» **BRIEF**
Starting at the line that contains "Where should I click to: Open 图片" in the listing below, write out every line word for word until you have written the line that contains "Task: Toggle the glowing Step 5 icon state".

» **WORKING DATA**
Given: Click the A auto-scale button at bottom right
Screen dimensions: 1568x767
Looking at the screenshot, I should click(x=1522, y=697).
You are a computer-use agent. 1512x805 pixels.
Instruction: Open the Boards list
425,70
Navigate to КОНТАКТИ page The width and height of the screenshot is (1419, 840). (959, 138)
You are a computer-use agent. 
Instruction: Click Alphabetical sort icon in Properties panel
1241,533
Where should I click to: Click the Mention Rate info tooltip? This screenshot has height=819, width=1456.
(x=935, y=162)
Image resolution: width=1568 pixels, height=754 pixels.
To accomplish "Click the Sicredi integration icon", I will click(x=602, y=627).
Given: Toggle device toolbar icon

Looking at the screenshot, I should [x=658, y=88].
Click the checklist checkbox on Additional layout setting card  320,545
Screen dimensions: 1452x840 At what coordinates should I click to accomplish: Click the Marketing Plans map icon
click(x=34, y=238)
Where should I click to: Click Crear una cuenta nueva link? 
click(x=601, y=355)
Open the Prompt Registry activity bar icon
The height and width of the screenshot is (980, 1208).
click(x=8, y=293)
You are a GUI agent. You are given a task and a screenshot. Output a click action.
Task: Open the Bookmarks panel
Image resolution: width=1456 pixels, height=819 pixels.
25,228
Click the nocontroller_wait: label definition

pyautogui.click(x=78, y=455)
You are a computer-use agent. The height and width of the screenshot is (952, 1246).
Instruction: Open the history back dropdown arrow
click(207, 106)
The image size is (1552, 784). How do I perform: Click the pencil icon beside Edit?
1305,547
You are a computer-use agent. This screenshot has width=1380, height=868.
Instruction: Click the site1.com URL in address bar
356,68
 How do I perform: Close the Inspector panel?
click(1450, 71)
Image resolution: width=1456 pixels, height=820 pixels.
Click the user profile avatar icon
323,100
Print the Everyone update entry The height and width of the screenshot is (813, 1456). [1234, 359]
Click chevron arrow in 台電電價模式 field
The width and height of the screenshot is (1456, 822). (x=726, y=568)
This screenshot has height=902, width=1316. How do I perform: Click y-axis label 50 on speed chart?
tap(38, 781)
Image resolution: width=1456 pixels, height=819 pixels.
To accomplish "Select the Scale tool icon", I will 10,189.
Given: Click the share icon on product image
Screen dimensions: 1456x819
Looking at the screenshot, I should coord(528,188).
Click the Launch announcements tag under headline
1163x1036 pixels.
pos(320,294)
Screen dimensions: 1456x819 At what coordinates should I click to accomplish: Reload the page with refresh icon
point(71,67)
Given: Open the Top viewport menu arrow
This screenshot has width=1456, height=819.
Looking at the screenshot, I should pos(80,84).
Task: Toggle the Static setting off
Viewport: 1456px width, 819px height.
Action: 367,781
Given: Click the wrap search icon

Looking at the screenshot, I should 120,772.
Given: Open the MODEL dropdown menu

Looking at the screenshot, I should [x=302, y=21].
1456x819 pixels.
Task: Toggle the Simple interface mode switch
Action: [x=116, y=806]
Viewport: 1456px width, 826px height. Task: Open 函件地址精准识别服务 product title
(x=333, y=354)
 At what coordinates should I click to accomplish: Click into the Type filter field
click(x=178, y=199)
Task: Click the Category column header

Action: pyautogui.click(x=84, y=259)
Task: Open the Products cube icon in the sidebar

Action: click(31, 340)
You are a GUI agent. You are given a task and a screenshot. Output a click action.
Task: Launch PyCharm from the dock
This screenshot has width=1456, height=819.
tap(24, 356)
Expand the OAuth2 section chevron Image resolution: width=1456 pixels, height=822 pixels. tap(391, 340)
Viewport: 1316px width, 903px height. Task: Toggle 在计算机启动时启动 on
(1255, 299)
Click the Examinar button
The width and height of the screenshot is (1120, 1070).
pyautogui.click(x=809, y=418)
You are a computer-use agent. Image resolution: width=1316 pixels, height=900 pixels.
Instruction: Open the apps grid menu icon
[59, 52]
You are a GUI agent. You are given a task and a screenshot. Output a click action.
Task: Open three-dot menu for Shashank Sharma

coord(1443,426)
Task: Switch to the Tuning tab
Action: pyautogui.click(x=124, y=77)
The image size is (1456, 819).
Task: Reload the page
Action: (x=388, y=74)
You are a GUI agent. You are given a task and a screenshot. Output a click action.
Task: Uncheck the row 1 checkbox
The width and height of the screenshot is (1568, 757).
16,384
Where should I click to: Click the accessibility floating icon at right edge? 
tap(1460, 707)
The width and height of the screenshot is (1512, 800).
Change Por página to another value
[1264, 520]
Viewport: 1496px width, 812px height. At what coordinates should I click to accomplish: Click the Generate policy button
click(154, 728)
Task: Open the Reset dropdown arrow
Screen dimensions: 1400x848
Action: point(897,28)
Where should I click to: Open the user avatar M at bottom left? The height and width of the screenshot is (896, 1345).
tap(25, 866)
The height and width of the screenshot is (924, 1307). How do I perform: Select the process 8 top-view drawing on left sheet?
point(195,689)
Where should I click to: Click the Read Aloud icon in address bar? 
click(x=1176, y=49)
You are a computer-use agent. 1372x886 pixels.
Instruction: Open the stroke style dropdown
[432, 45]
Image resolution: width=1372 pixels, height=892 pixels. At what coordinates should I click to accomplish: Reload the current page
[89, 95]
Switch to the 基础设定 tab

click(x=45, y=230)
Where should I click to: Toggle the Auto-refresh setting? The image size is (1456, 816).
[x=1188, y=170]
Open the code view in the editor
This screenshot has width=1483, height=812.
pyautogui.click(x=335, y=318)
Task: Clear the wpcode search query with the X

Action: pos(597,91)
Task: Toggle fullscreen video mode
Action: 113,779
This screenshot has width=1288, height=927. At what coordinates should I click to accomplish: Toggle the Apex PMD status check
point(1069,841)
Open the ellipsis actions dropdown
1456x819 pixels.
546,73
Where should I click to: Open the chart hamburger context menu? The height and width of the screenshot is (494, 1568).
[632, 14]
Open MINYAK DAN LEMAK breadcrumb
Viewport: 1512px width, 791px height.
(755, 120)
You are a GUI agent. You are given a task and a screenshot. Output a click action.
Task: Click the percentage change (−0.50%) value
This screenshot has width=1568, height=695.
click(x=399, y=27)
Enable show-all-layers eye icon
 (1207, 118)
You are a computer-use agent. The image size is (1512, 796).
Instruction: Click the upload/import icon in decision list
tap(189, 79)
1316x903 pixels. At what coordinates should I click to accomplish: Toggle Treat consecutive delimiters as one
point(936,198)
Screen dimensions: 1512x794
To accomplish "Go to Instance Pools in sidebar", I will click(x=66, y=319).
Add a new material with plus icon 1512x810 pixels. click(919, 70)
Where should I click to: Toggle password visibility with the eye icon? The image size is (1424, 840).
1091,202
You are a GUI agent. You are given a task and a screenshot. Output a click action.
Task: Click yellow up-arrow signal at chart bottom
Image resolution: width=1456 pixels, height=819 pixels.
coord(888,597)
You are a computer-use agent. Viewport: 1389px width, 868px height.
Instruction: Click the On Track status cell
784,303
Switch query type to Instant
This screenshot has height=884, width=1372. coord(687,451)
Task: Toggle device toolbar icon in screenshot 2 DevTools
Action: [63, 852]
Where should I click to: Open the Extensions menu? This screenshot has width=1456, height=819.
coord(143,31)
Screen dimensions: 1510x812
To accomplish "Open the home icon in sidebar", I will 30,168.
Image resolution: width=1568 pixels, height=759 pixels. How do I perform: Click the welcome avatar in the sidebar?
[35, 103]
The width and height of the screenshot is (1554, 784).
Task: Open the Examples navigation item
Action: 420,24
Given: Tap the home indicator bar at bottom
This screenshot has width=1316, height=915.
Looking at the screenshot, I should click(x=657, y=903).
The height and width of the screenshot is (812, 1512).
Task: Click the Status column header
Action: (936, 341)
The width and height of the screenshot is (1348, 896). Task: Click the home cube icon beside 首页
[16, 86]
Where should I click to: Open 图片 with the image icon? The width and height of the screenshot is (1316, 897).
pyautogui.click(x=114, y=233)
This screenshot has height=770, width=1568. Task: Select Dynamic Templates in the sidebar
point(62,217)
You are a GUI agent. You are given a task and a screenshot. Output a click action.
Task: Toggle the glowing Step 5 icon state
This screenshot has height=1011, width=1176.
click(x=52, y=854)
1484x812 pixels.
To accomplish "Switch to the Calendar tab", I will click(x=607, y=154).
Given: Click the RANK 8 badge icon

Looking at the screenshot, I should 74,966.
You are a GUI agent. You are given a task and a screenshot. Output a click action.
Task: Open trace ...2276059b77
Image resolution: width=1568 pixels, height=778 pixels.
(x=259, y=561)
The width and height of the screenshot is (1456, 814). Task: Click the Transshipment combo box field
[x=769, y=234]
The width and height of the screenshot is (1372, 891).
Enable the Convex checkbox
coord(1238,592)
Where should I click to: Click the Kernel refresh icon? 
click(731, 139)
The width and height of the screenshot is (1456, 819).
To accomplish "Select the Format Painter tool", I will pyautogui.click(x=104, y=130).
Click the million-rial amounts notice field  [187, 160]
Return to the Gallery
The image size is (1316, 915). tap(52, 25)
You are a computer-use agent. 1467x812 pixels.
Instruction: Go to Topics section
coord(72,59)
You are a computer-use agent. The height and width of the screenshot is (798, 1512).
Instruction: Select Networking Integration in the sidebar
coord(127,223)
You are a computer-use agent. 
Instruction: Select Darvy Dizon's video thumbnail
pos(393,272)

» **SOLUTION BELOW**
Where should I click to: Open 图片 with the image icon? The width and height of the screenshot is (1316, 897).
pyautogui.click(x=114, y=233)
This screenshot has height=770, width=1568. Task: Select Dynamic Templates in the sidebar
point(62,217)
You are a GUI agent. You are given a task and a screenshot. Output a click action.
Task: Toggle the glowing Step 5 icon state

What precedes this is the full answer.